Problem 4.2: The key-encoding-based key naming is garbage

Using key names that are based on the key data encoding (e.g. publicKeyPem, publicKeyJwk, etc) is one of two of the most glaring mistakes made in the current DID specification. From an implementors standpoint this is a nightmare and it opens the door for lots of corner case and combinatorial errors.

First of all, the "NOTE" in the spec says that the list of possible key names is non-exhaustive. At the very least this means no DID parser/validator can be automatically generated. There is no ABNF in the world that can handle non-exhaustive lists without being so general as to have no validating power. Non-exhaustive actually means "any name will do…you pick." It also means that having a clean enumeration of all possible key encodings and writing invariant checks on public key data units is impossible. This goes against all software engineering best practices.

The correct way to implement this is to have a key named "encoding" with a value that is one of an exhaustive set of key encoding schemes. That list can be governed through a well defined update process and refreshed as needed in the future. In addition to the "encoding" there should be a key named "key" that contains the encoded key data. The encoding must match the kind of encoding specified by the "encoding" value. All of this can be parsed and validated automatically.

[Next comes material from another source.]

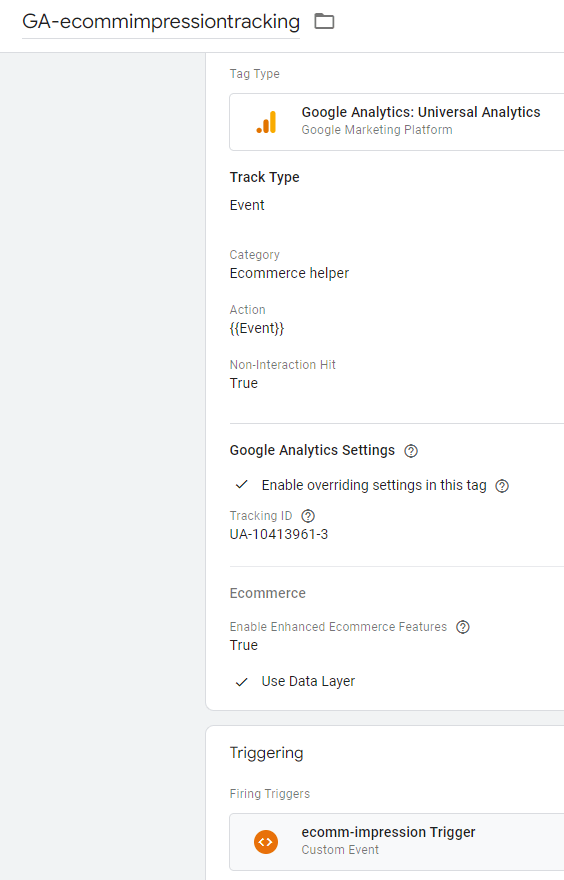The image size is (564, 880).
Task: Click the orange Custom Event trigger icon
Action: (x=266, y=842)
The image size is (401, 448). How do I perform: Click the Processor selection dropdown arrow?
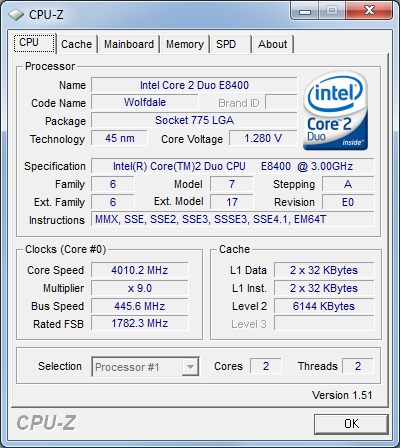pos(190,367)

Another nitpick is the use of "type" as a key name. In nearly every programming language that matters, the word "type" is reserved so naming a key as "type" means that a parser/validator cannot be automatically generated without some hand written aliasing.

If the solution for problem 4.1 is accepted, then one normalized example for the key data unit could look like this:

{
  "key": [{
    "id": "did:example:123456789abcdefghi#keys-1",
    "kind": "RsaVerificationKey2018",
    "controller": "did:example:123456789abcdefghi",
    "public": {
      "encoding": "Pem",
      "key": "-----BEGIN PUBLIC KEY...END PUBLIC KEY-----\r\n"
    },
    "secret": {
      "encoding": "SealedBoxHex"
      "key": "dcd2097f79d53a0a6d71e286d0a99d64"
    }
  }]
}

Problem 4.3: The list of key data units being either strings or objects is garbage

Another nightmare for implementors that requires more hand-written parsing code. Dealing with collections of disperate types is diffult in all programming languages that matter. Designing the DID document to have lists of strings or structs make implementations harder than they have to be, increasing the opportunity for bugs to creep in. It appears that both the publicKey list and the authentications list are both defined this way.

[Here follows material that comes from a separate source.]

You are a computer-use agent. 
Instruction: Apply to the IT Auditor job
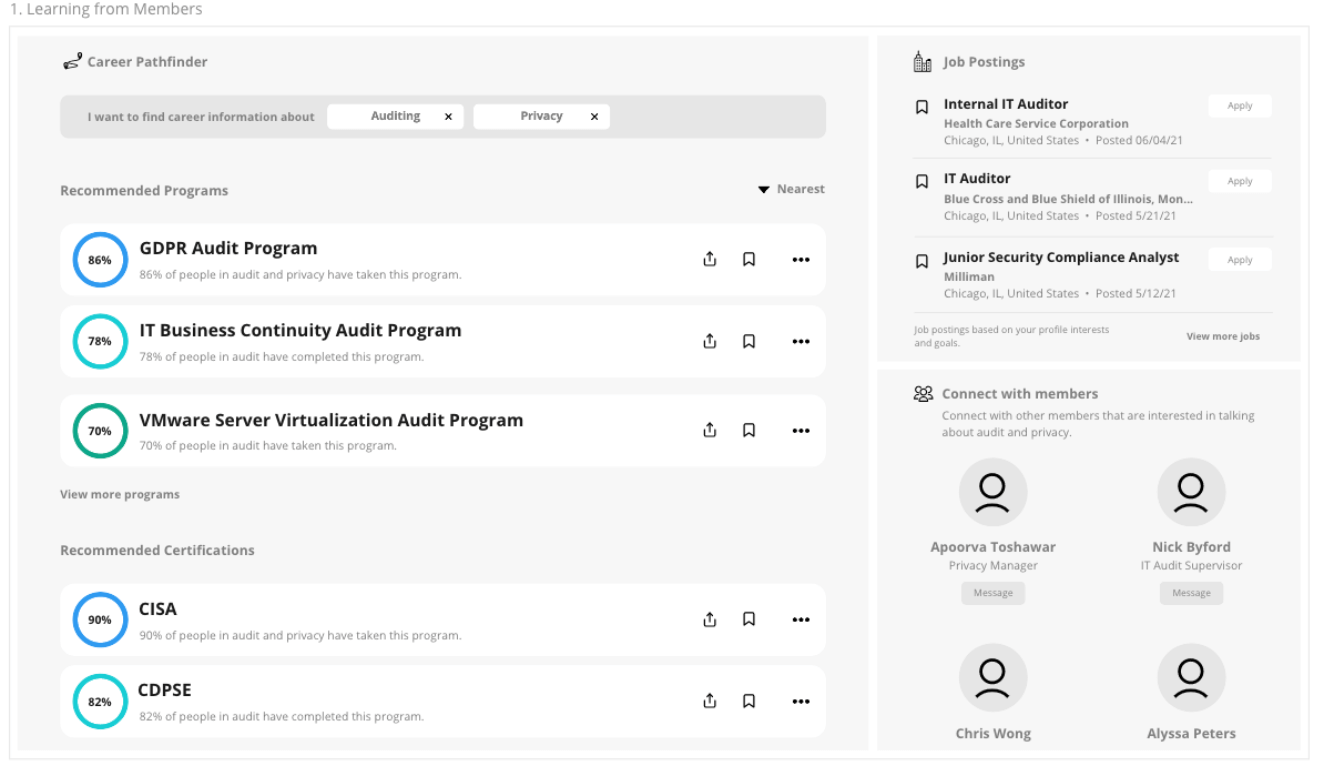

Based on the current spec, strings in either list must be treated as if they are URLs and dereferenced to a full DID document and then the keys/authentication data units are iterated over looking for a matching id. To make life infinitely easier for implementors, making these strings into objects with just an "id" would serve the same purpose. So instead of a list of strings or objects, we get a list of just objects and we can all avoid having to hand write parsing code. In the current spec, Example 9 shows an authentication list with a string and an object. It should actually be like the following:

{
  //...
  
  "authentication":[{
      "id": "did:example:123456789abcdefghi#keys-1",
      "ref": "did:sov:2399af938edde99fa23742#keys-1"
    },{
      "id": "did:example:123456789abcdefghi#keys-2",
      "type": "Ed25519VerificationKey2018",
      "controller": "did:example:123456789abcdefghi",
      "publicKeyBase58": "H3C2AVvLMv6gmMNam3uVAjZpfkcJCwDwnZn6z3wXmqPV"
  }],
  
  //...
}

Another advantage to switching to all objects is that the references themselves can have their own "id" in the context of the current DID thus creating an alias to the externally reference DID document. This aggregation capability would allow for DID controllers to have DID documents spread out in various contexts (e.g. btcr, sov, git, etc) and have one be an aggregate DID document that references the other ones. Again, just throwing ideas out there. The important thing is that the lists need to be just objects to simplify the implementation of software that utilizes DID documents.